Splittable random numbers

Tyson Whitehead twhitehead at gmail.com
Thu Nov 4 14:45:47 EDT 2010

On November 4, 2010 13:38:12 Simon Peyton-Jones wrote:
> From: Gideon Yuval (Gideon Yuval)
> Sent: Wednesday, November 03, 2010 7:15 AM
> To: Simon Peyton-Jones; Burton Smith
> Cc: Tolga Acar
> Subject: RE: Random number generation
> As long as the key, and the non-counting part of the counter, are kept"
> secret", anyone who can distinguish these pseudorandoms from real random,
> in less than 2^128 steps, has a nice paper for crypto-2011 (this is known
> as "provable security") concerning a weakness in AES128.
> One exception: real randoms have a birthday paradox; the pseudorandoms
> suggested do not. If you care, you can:
> (1)    Limit the counter to 2^32 steps (paradox has 2^-64 probability) or
> even 2^16 (2^-96), then rekey; or
> (2)    XOR 2 such encrypted counters, with different keys; or
> (3)    XOR 3 successive values for the same counter (just possibly cheaper;
> top-of-head idea).
> More hard-core: swap the position of key & message: encrypting a constant
> "secret" with 1,2,3,4.... Gives pseudorandoms with no birthday paradox.
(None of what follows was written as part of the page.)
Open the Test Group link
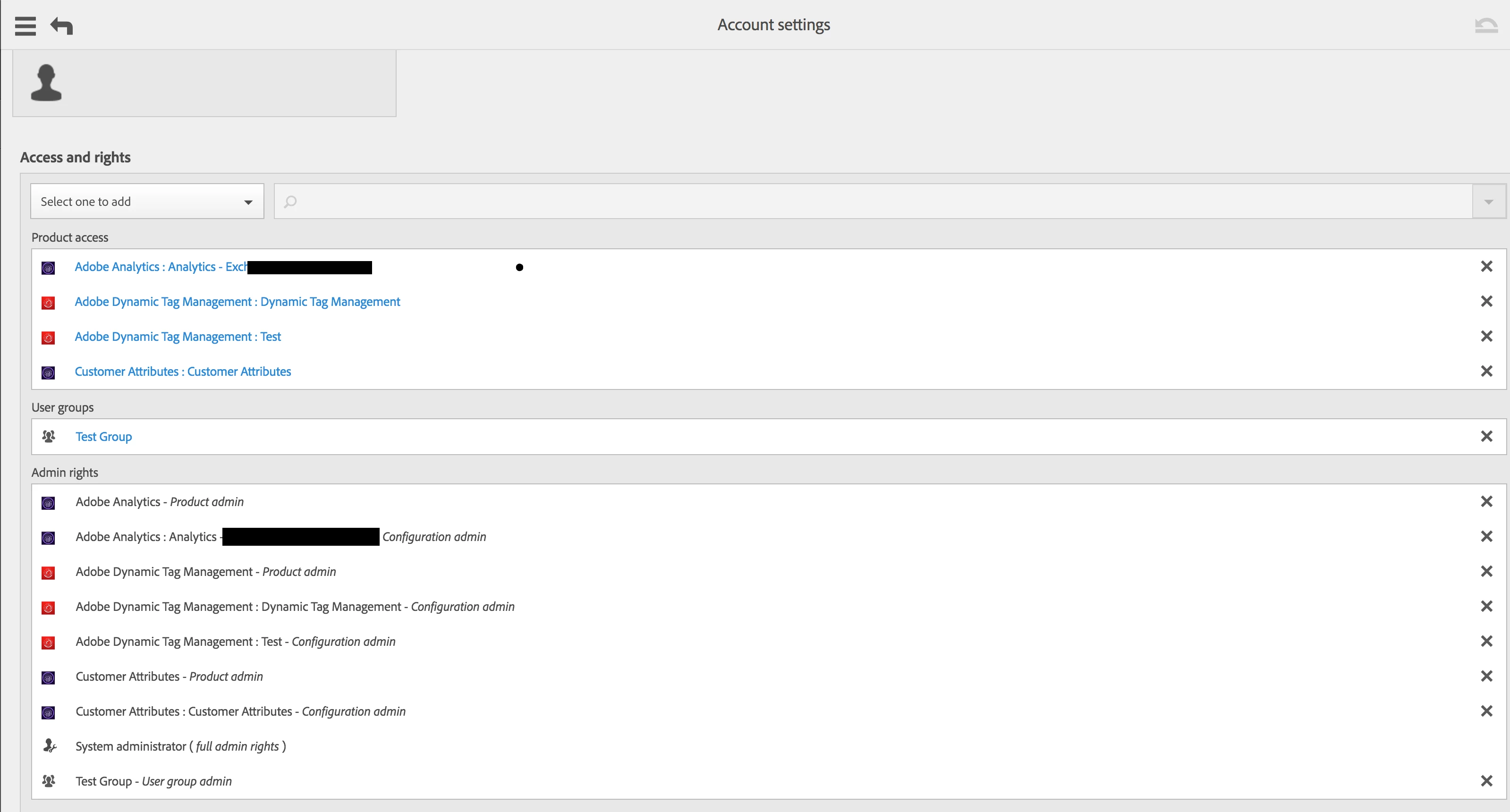click(x=103, y=437)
Am I correct in understanding that the birthday paradox reference is that a 
pseudo random permutation (which this must be as the block crypto function has 
to be one-to-one) can't repeat numbers, unlike a random sequence.

I would think this is quite related to a lot of what is discussed on Wikipedia 
under "block cipher modes of operation"


and is presumably well researched.  In particular, I see there are some common 
solutions (e.g., cipher-block chaining -- xor your previous ciphertext [random 
value] with your next bit of plain text [the incrementing counter]).